These interactive programs, marketed by private vendors, frequently use sophisticated software that collects massive amounts of highly personal information about the student's behaviors, mindsets, and attitudes – the "21st-century" psychological skills that the government thinks he should have.

The U.S. Department of Education has released two draft reports describing in detail this brave new world of psychological profiling and brain-mapping. The first, "Promoting Grit, Tenacity, and Perseverance,"  discusses the "affective" computing that can analyze students' psychological attributes and emotional states as they interact with the software. The report touts the potential educational value of recording data from posture analysis, skin-conductance sensors, EEG brain-wave patterns, and eye-tracking.

The second report, Expanding Evidence: Approaches for Learning in a Digital World, lauds these programs' psychological data-collection and urges sharing of this data with other "stakeholders" (such as other government agencies) that may have an interest.

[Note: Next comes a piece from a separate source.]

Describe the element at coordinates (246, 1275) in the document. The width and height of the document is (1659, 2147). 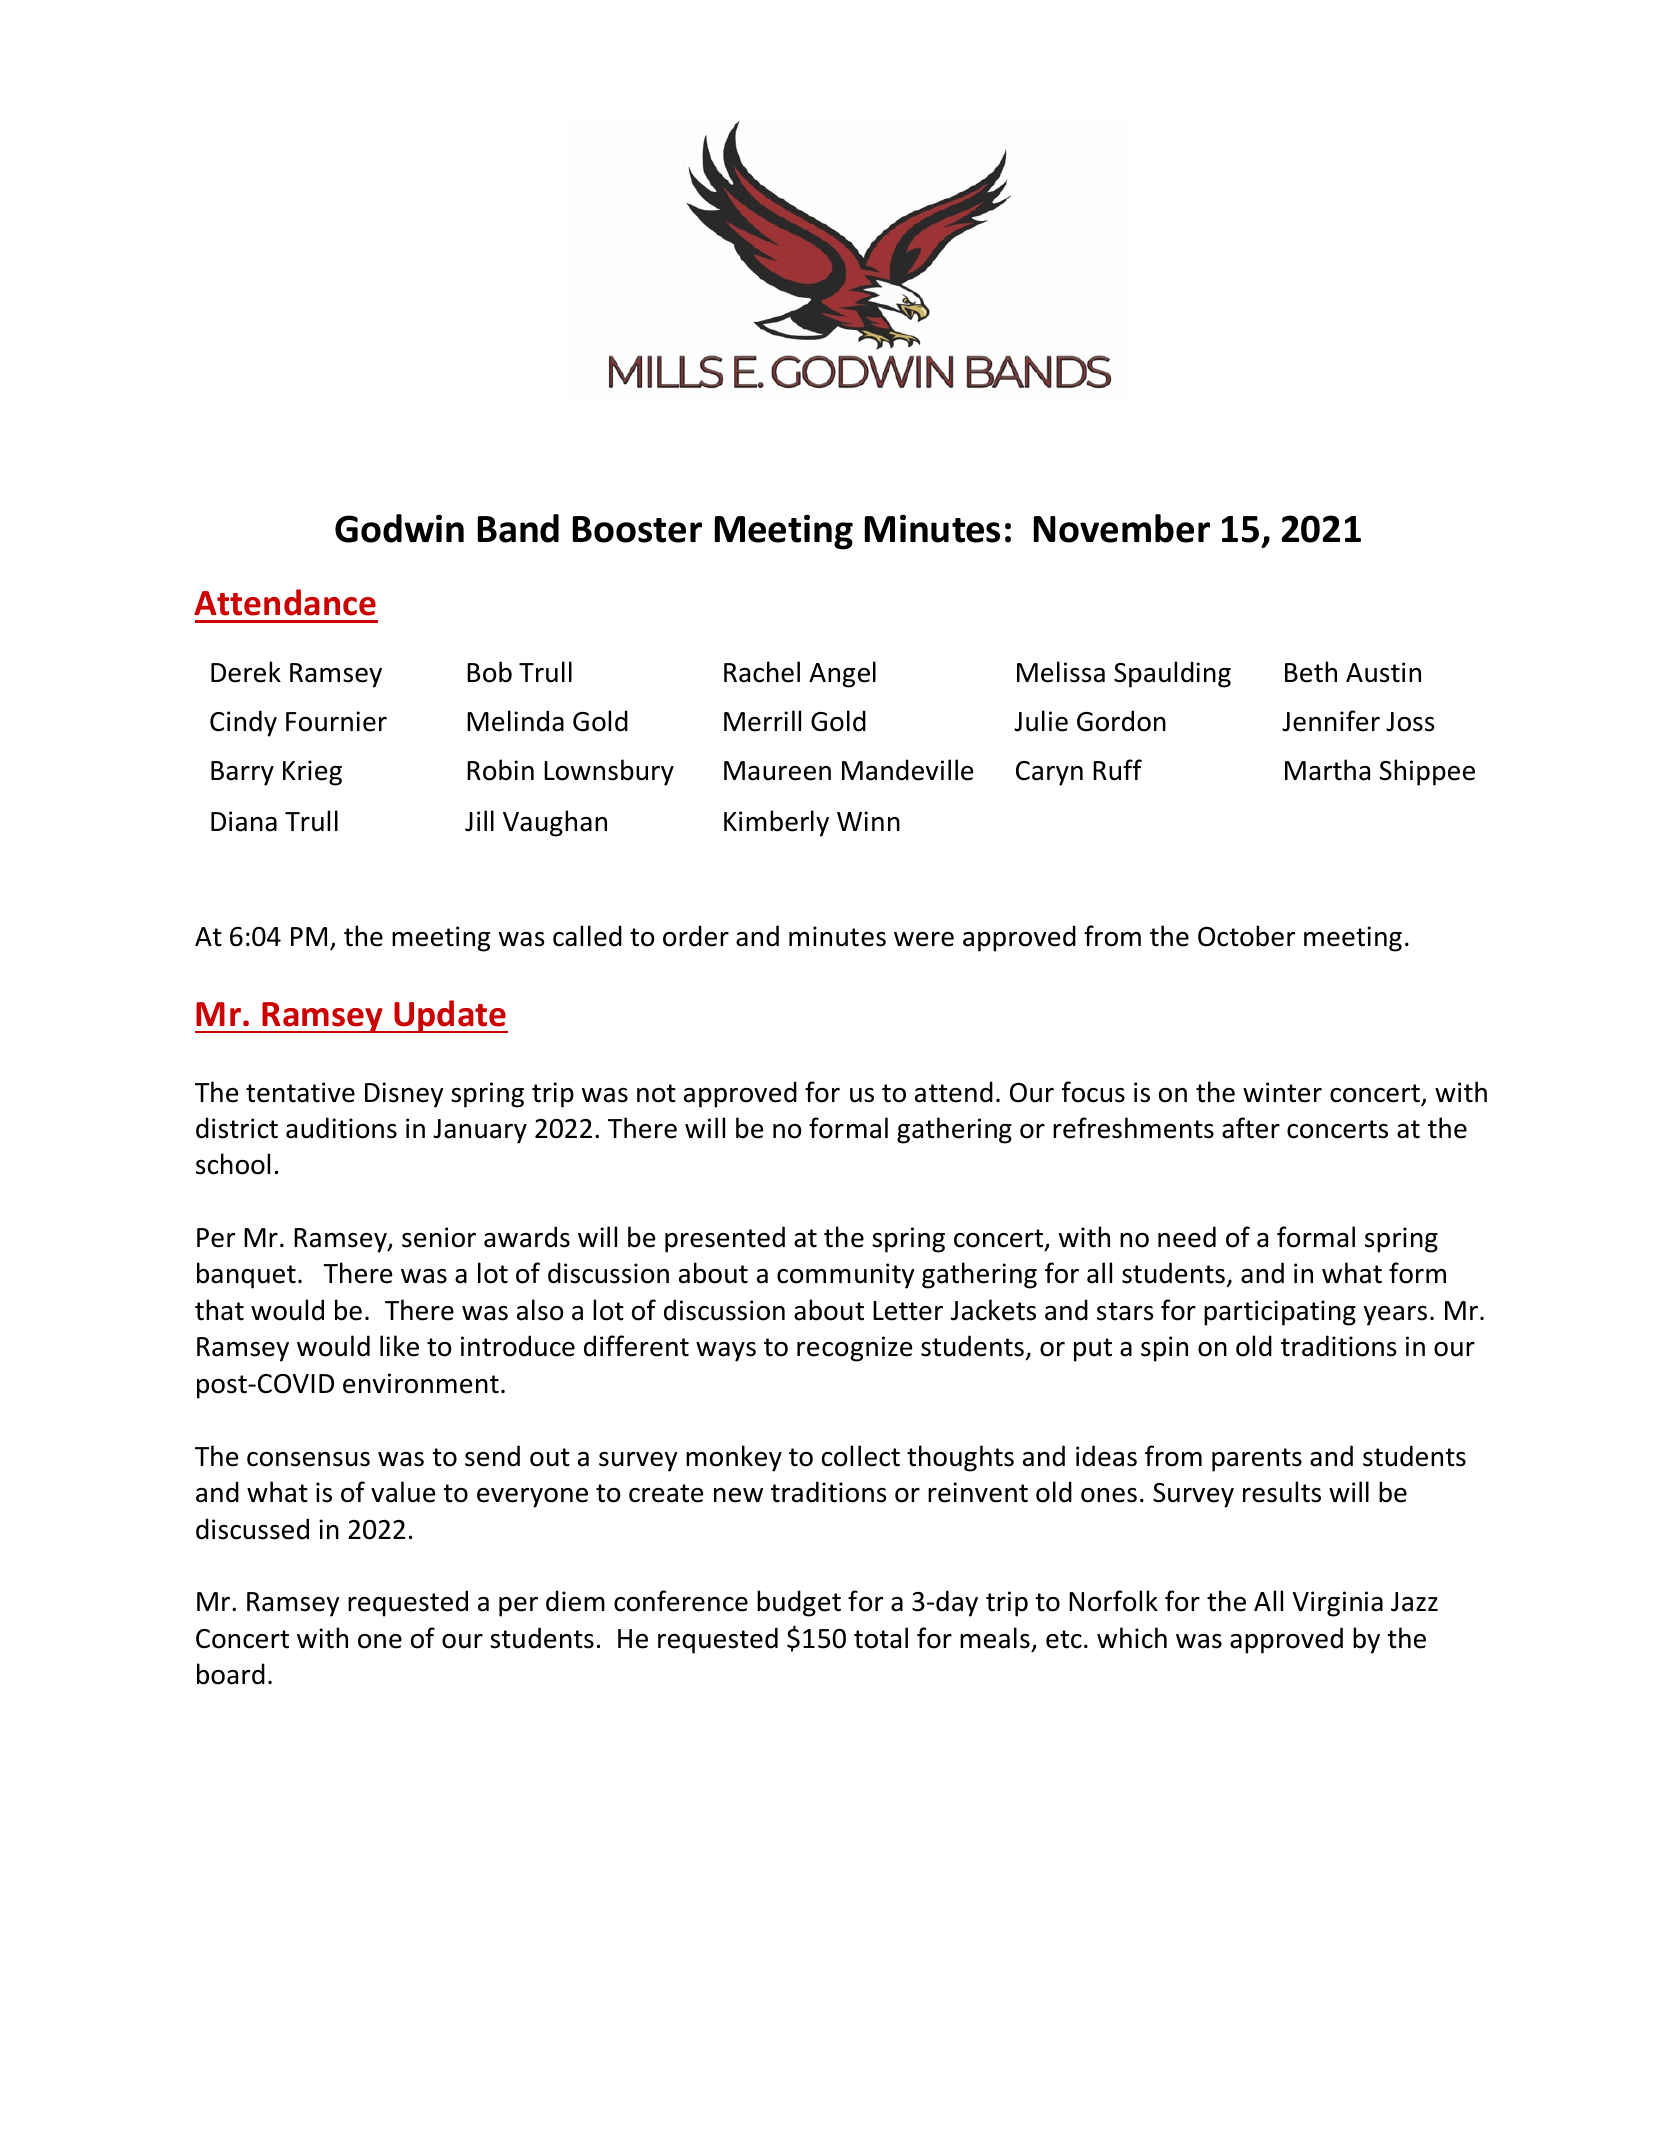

The bottom line is that sophisticated programs owned by private corporations are collecting and analyzing highly sensitive data on children – and parents have no idea this is happening.

Nor do parents know how this data may be used in the future. The corporation may use the data for its own benefit, perhaps for developing new products. And with the “longitudinal data system” that tracks Georgia students from preschool to the workforce, imagine the breadth of such a psychological profile and the future value to certain entities – employers, law enforcement, etc. If the data exists, it’s only reasonable to assume it will be used, and perhaps in ways parents would object to.

The issue here goes far beyond data security. It is whether the government and private companies have any right to collect this highly sensitive data in the first place. SB 281 merely lets parents.know when this is happening. Who could object to that?